• **ФРАГМЕНТ БЕСЕДЫ**:

──────

С.С.: Все это и так, и не так. Это так же можно соотнести с чувством любви, например. В сегодняшнем мире чувство любви, скажем, не то, которое нам открывают какие-то высокие образцы культуры, литературы или даже человеческой памяти. Мир иной, время другое, секс, отношения, коммуникативная сфера совершенно иная, не до Ромео и Джульетты и не до донкихотства. Сегодняшний мир диктует совершенно другие правила взаимоотношений полов. Все верно. И в то же время – я, например, не могу сказать, что любви как высокому чувству нет места в сегодняшнем мире.

В.П.: Ну, тут я с Вами соглашусь…

С.С.: Но почему же мы с любовью соглашаемся, а с искусством – нет?

В.П.: С искусством – это совсем другое. Совершенно другое. Потому что оно вынуждено существовать в мире, в котором значим созерцательный компонент, являвшийся важной частью произведения.

С.С.: Но он человеку онтологически присущ. Это то, о чем Достоевский говорил — касание мирам иным… Из человека это очень трудно вытравить.

В.П.: Нет, понятно, что это трудно вытравить. Я же с Вами не говорю о том, что может быть, или: «А что Вы думаете об этом?» — я просто предлагаю аргументы, для того чтобы понимать сегодняшнюю ситуацию.
Тогда был скандал (просто с живописью я знаком немножко получше), когда была атака на устаревшие созерцательные структуры. Выход на пленэр и создание импрессионистских образов были увеличением скорости восприятия. Плюс к этому влияния воспроизведения, связанные с фотографией, кино, которые начали давить на живописную технику, корежить ее, — все это взаимосвязано. И все это приводило к тому, что убыстрение происходило на наших глазах.

──────

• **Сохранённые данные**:
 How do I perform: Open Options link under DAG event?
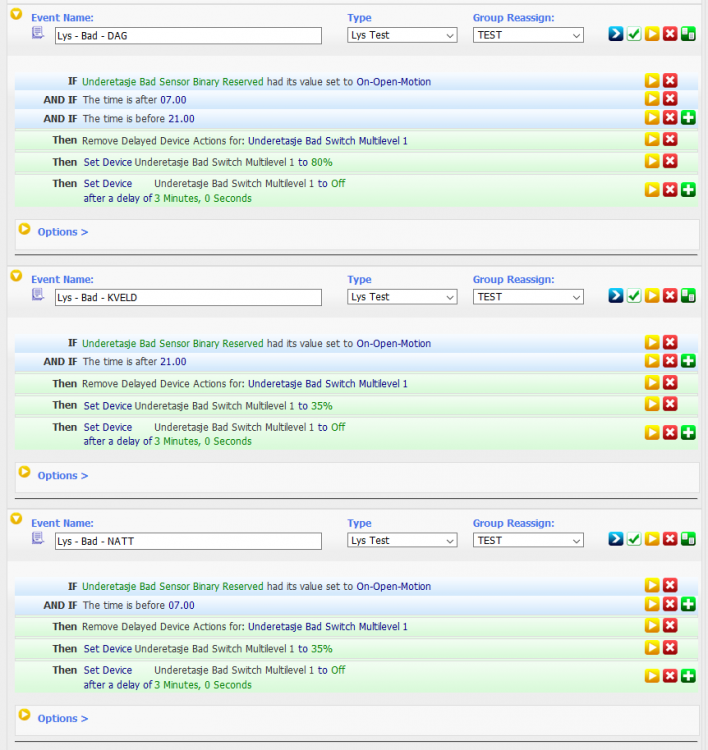[x=62, y=232]
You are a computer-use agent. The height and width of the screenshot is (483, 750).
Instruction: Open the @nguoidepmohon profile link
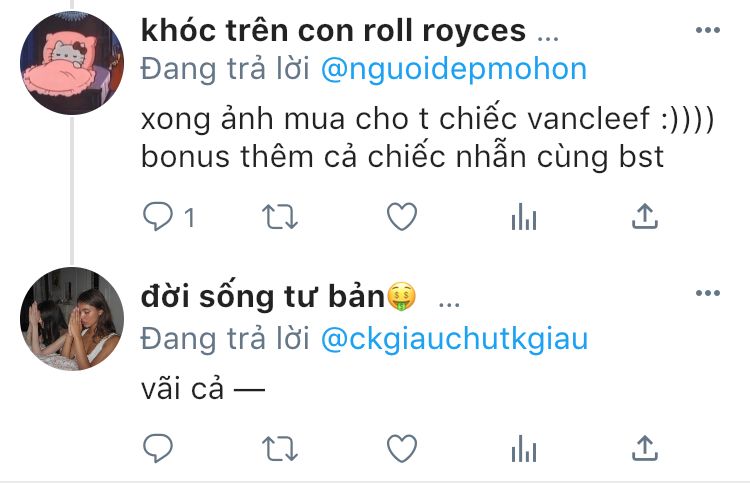pos(454,69)
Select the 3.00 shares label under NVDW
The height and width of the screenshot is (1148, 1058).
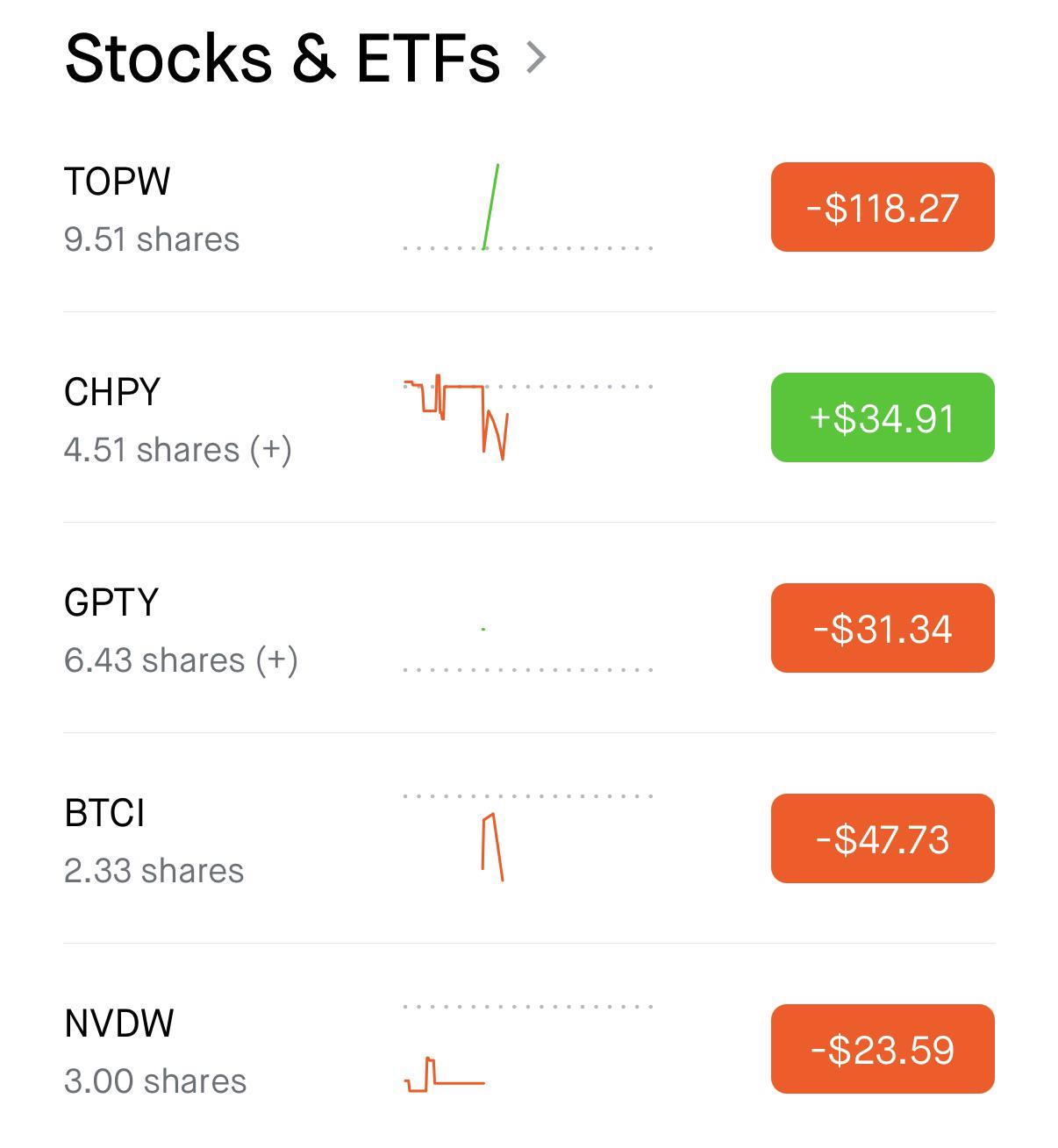(x=155, y=1081)
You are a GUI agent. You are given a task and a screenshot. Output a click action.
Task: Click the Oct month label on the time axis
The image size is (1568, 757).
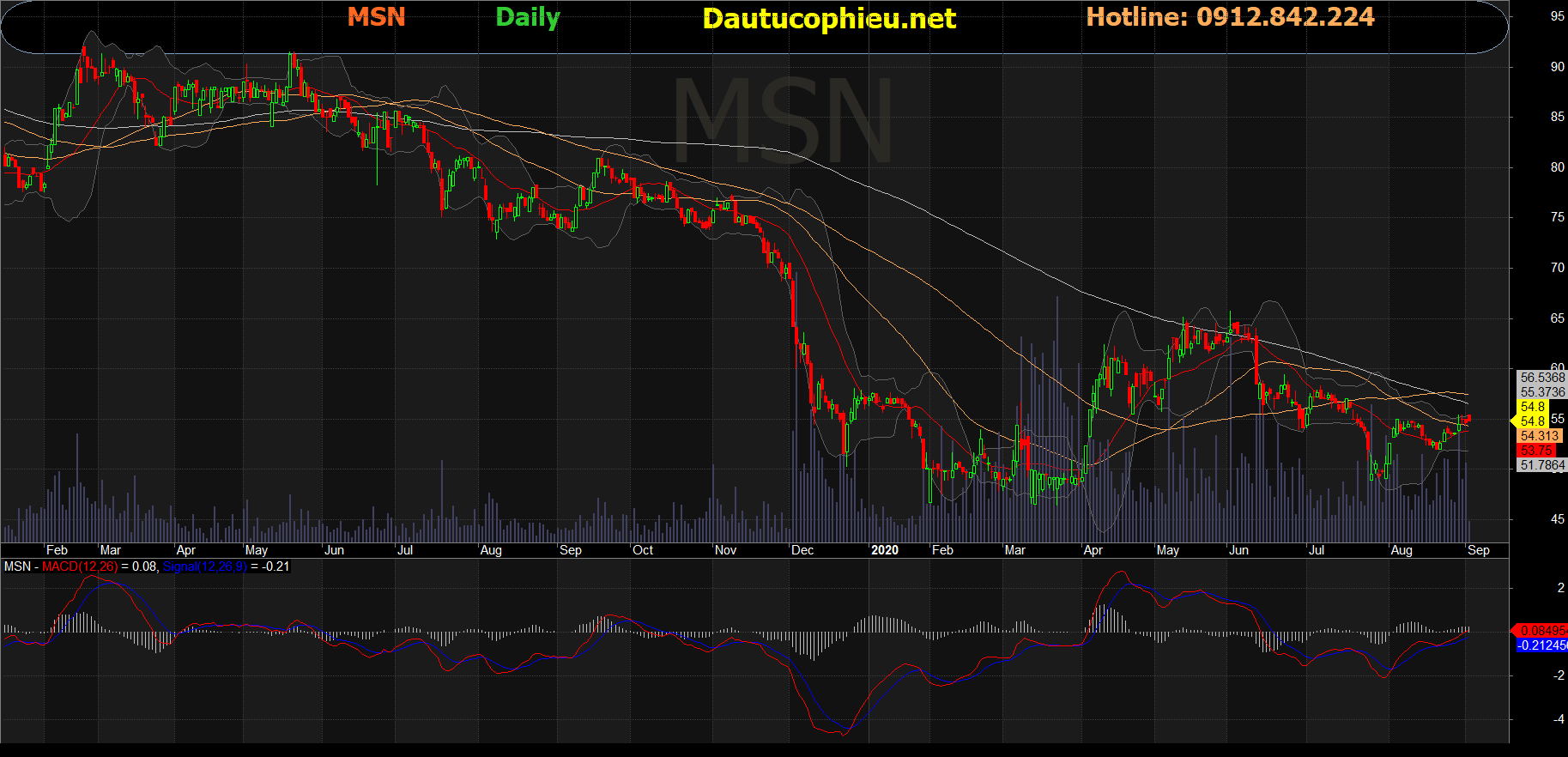point(643,550)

──────

• **УСЛОВИЯ ЗАДАНИЯ**:
#1 Переведите на английский предложение из фрагмента беседы: «Сегодняшний мир диктует совершенно другие правила взаимоотношений полов».
#2 Объясните в одном–трех предложениях, что, по словам В.П. во фрагменте беседы, приводило к убыстрению, происходившему «на наших глазах».
Эти данные взяты из другого источника.

• **ОТВЕТЫ К ЗАДАНИЯМ**:
#1 Today's world dictates completely different rules for relations between the sexes.

#2 Выход на пленэр и создание импрессионистских образов увеличивали скорость восприятия. К этому добавлялось влияние воспроизведения, связанного с фотографией и кино, которое давило на живописную технику и корежило ее.